### Your instructions
Reproduce every line of the data below word for word, with nothing changed.

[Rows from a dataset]
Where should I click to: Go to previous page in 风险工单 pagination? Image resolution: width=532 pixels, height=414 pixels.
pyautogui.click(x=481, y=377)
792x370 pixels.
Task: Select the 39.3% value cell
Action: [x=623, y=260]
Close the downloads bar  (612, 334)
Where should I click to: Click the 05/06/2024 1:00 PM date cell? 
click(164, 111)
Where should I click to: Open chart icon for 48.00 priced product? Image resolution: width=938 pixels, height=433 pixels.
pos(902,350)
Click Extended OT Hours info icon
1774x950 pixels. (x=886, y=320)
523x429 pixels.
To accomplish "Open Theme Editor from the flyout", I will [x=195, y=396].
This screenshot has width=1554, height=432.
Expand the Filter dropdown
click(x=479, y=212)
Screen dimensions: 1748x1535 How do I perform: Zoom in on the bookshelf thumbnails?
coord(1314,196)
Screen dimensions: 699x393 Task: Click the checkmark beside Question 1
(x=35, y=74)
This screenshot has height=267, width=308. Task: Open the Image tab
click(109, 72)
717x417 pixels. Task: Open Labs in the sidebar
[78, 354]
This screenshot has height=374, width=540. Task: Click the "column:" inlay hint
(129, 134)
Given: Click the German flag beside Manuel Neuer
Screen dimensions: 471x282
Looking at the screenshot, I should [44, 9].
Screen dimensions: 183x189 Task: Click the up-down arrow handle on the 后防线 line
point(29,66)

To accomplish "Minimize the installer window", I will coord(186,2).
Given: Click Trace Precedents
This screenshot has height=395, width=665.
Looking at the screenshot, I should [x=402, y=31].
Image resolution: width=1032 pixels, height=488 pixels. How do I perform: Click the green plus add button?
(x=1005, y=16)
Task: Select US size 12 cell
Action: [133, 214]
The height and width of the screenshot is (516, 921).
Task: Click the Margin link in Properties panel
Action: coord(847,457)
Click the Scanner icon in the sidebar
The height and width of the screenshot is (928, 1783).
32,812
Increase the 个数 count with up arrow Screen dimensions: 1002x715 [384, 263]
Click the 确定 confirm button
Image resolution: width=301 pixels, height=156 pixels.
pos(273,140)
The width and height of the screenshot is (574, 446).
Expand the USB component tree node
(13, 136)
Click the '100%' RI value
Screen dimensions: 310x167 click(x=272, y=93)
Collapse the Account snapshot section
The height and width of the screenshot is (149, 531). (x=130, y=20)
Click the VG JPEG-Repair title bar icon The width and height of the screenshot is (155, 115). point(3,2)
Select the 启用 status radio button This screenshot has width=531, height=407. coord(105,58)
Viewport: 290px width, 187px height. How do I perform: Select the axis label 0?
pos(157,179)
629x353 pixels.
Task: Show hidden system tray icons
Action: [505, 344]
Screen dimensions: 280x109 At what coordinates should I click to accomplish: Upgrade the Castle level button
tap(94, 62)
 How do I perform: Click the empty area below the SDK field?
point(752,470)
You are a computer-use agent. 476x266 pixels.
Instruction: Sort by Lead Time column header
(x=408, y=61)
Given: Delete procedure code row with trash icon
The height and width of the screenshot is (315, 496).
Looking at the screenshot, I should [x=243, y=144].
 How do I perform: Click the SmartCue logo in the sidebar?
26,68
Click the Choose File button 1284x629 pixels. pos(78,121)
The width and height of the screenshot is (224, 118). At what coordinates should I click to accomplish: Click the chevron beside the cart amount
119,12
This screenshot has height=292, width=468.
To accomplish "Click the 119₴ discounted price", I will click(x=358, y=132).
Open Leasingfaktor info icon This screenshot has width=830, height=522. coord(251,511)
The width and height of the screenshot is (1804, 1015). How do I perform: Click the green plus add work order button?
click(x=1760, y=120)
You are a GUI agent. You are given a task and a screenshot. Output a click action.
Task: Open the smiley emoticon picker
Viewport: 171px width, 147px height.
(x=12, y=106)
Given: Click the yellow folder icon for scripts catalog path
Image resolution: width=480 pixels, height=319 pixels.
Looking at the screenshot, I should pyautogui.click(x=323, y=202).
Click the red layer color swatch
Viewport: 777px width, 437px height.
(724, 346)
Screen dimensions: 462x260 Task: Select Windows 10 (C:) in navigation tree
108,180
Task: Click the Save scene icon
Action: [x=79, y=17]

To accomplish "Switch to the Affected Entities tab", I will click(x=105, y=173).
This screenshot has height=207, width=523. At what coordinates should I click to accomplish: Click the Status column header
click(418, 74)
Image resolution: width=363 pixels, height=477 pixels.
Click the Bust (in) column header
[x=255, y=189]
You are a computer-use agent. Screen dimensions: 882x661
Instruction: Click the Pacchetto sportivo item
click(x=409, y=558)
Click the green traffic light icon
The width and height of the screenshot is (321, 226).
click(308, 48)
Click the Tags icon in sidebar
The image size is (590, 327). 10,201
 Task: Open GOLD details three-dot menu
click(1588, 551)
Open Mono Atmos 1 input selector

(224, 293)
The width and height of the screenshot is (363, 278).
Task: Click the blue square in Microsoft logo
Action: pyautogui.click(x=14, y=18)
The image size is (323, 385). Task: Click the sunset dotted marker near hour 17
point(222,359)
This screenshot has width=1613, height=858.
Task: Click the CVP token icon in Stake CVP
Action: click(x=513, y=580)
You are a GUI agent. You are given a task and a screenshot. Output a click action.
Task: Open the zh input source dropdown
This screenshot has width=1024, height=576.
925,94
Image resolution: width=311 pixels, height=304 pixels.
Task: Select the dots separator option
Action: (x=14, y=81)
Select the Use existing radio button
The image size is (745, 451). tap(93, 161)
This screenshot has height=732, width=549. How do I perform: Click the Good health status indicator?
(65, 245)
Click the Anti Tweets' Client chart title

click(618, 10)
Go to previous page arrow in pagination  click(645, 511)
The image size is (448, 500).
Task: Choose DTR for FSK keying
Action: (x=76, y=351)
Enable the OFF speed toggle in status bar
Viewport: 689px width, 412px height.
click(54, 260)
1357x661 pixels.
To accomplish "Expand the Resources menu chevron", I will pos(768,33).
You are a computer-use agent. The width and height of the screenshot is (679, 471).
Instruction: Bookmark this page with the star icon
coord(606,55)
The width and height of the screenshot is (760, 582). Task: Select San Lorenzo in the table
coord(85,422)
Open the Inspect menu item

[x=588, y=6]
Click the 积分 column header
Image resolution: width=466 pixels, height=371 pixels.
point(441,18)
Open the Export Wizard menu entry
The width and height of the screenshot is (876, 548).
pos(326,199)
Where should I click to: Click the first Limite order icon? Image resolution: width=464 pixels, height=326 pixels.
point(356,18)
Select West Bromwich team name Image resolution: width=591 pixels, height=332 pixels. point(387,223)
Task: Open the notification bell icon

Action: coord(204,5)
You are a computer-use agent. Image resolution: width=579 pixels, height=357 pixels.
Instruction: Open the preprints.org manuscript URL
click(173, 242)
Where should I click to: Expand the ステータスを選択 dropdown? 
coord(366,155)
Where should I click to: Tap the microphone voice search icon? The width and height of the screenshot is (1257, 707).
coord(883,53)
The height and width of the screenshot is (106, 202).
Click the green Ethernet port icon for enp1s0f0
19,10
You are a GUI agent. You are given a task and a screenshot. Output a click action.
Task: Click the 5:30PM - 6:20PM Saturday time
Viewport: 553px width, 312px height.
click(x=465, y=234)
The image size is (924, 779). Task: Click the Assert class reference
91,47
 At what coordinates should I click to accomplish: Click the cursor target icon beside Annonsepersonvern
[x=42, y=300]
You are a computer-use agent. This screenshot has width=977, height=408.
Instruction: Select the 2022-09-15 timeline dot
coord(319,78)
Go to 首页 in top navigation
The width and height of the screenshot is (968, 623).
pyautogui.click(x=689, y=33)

### Complete output
Where should I click to: Go to previous page in 风险工单 pagination? Image resolution: width=532 pixels, height=414 pixels.
pyautogui.click(x=481, y=377)
792x370 pixels.
Task: Select the 39.3% value cell
Action: [x=623, y=260]
Close the downloads bar  (612, 334)
Where should I click to: Click the 05/06/2024 1:00 PM date cell? 
click(164, 111)
Where should I click to: Open chart icon for 48.00 priced product? Image resolution: width=938 pixels, height=433 pixels.
pos(902,350)
Click Extended OT Hours info icon
1774x950 pixels. (x=886, y=320)
523x429 pixels.
To accomplish "Open Theme Editor from the flyout", I will [x=195, y=396].
This screenshot has width=1554, height=432.
Expand the Filter dropdown
click(x=479, y=212)
Screen dimensions: 1748x1535 How do I perform: Zoom in on the bookshelf thumbnails?
coord(1314,196)
Screen dimensions: 699x393 Task: Click the checkmark beside Question 1
(x=35, y=74)
This screenshot has height=267, width=308. Task: Open the Image tab
click(109, 72)
717x417 pixels. Task: Open Labs in the sidebar
[78, 354]
This screenshot has height=374, width=540. Task: Click the "column:" inlay hint
(129, 134)
Given: Click the German flag beside Manuel Neuer
Screen dimensions: 471x282
Looking at the screenshot, I should [44, 9].
Screen dimensions: 183x189 Task: Click the up-down arrow handle on the 后防线 line
point(29,66)

To accomplish "Minimize the installer window", I will coord(186,2).
Given: Click Trace Precedents
This screenshot has height=395, width=665.
Looking at the screenshot, I should [x=402, y=31].
Image resolution: width=1032 pixels, height=488 pixels. How do I perform: Click the green plus add button?
(x=1005, y=16)
Task: Select US size 12 cell
Action: [133, 214]
The height and width of the screenshot is (516, 921).
Task: Click the Margin link in Properties panel
Action: coord(847,457)
Click the Scanner icon in the sidebar
The height and width of the screenshot is (928, 1783).
32,812
Increase the 个数 count with up arrow Screen dimensions: 1002x715 [384, 263]
Click the 确定 confirm button
Image resolution: width=301 pixels, height=156 pixels.
pos(273,140)
The width and height of the screenshot is (574, 446).
Expand the USB component tree node
(13, 136)
Click the '100%' RI value
Screen dimensions: 310x167 click(x=272, y=93)
Collapse the Account snapshot section
The height and width of the screenshot is (149, 531). (x=130, y=20)
Click the VG JPEG-Repair title bar icon The width and height of the screenshot is (155, 115). point(3,2)
Select the 启用 status radio button This screenshot has width=531, height=407. coord(105,58)
Viewport: 290px width, 187px height. How do I perform: Select the axis label 0?
pos(157,179)
629x353 pixels.
Task: Show hidden system tray icons
Action: [505, 344]
Screen dimensions: 280x109 At what coordinates should I click to accomplish: Upgrade the Castle level button
tap(94, 62)
 How do I perform: Click the empty area below the SDK field?
point(752,470)
You are a computer-use agent. 476x266 pixels.
Instruction: Sort by Lead Time column header
(x=408, y=61)
Given: Delete procedure code row with trash icon
The height and width of the screenshot is (315, 496).
Looking at the screenshot, I should [x=243, y=144].
 How do I perform: Click the SmartCue logo in the sidebar?
26,68
Click the Choose File button 1284x629 pixels. pos(78,121)
The width and height of the screenshot is (224, 118). At what coordinates should I click to accomplish: Click the chevron beside the cart amount
119,12
This screenshot has height=292, width=468.
To accomplish "Click the 119₴ discounted price", I will click(x=358, y=132).
Open Leasingfaktor info icon This screenshot has width=830, height=522. coord(251,511)
The width and height of the screenshot is (1804, 1015). How do I perform: Click the green plus add work order button?
click(x=1760, y=120)
You are a GUI agent. You are given a task and a screenshot. Output a click action.
Task: Open the smiley emoticon picker
Viewport: 171px width, 147px height.
(x=12, y=106)
Given: Click the yellow folder icon for scripts catalog path
Image resolution: width=480 pixels, height=319 pixels.
Looking at the screenshot, I should pyautogui.click(x=323, y=202).
Click the red layer color swatch
Viewport: 777px width, 437px height.
(724, 346)
Screen dimensions: 462x260 Task: Select Windows 10 (C:) in navigation tree
108,180
Task: Click the Save scene icon
Action: [x=79, y=17]

To accomplish "Switch to the Affected Entities tab", I will click(x=105, y=173).
This screenshot has height=207, width=523. At what coordinates should I click to accomplish: Click the Status column header
click(418, 74)
Image resolution: width=363 pixels, height=477 pixels.
Click the Bust (in) column header
[x=255, y=189]
You are a computer-use agent. Screen dimensions: 882x661
Instruction: Click the Pacchetto sportivo item
click(x=409, y=558)
Click the green traffic light icon
The width and height of the screenshot is (321, 226).
click(308, 48)
Click the Tags icon in sidebar
The image size is (590, 327). 10,201
 Task: Open GOLD details three-dot menu
click(1588, 551)
Open Mono Atmos 1 input selector

(224, 293)
The width and height of the screenshot is (363, 278).
Task: Click the blue square in Microsoft logo
Action: pyautogui.click(x=14, y=18)
The image size is (323, 385). Task: Click the sunset dotted marker near hour 17
point(222,359)
This screenshot has width=1613, height=858.
Task: Click the CVP token icon in Stake CVP
Action: click(x=513, y=580)
You are a GUI agent. You are given a task and a screenshot. Output a click action.
Task: Open the zh input source dropdown
This screenshot has width=1024, height=576.
925,94
Image resolution: width=311 pixels, height=304 pixels.
Task: Select the dots separator option
Action: (x=14, y=81)
Select the Use existing radio button
The image size is (745, 451). tap(93, 161)
This screenshot has height=732, width=549. How do I perform: Click the Good health status indicator?
(65, 245)
Click the Anti Tweets' Client chart title

click(618, 10)
Go to previous page arrow in pagination  click(645, 511)
The image size is (448, 500).
Task: Choose DTR for FSK keying
Action: (x=76, y=351)
Enable the OFF speed toggle in status bar
Viewport: 689px width, 412px height.
click(54, 260)
1357x661 pixels.
To accomplish "Expand the Resources menu chevron", I will pos(768,33).
You are a computer-use agent. The width and height of the screenshot is (679, 471).
Instruction: Bookmark this page with the star icon
coord(606,55)
The width and height of the screenshot is (760, 582). Task: Select San Lorenzo in the table
coord(85,422)
Open the Inspect menu item

[x=588, y=6]
Click the 积分 column header
Image resolution: width=466 pixels, height=371 pixels.
point(441,18)
Open the Export Wizard menu entry
The width and height of the screenshot is (876, 548).
pos(326,199)
Where should I click to: Click the first Limite order icon? Image resolution: width=464 pixels, height=326 pixels.
point(356,18)
Select West Bromwich team name Image resolution: width=591 pixels, height=332 pixels. point(387,223)
Task: Open the notification bell icon

Action: coord(204,5)
You are a computer-use agent. Image resolution: width=579 pixels, height=357 pixels.
Instruction: Open the preprints.org manuscript URL
click(173, 242)
Where should I click to: Expand the ステータスを選択 dropdown? 
coord(366,155)
Where should I click to: Tap the microphone voice search icon? The width and height of the screenshot is (1257, 707).
coord(883,53)
The height and width of the screenshot is (106, 202).
Click the green Ethernet port icon for enp1s0f0
19,10
You are a GUI agent. You are given a task and a screenshot. Output a click action.
Task: Click the 5:30PM - 6:20PM Saturday time
Viewport: 553px width, 312px height.
click(x=465, y=234)
The image size is (924, 779). Task: Click the Assert class reference
91,47
 At what coordinates should I click to accomplish: Click the cursor target icon beside Annonsepersonvern
[x=42, y=300]
You are a computer-use agent. This screenshot has width=977, height=408.
Instruction: Select the 2022-09-15 timeline dot
coord(319,78)
Go to 首页 in top navigation
The width and height of the screenshot is (968, 623).
pyautogui.click(x=689, y=33)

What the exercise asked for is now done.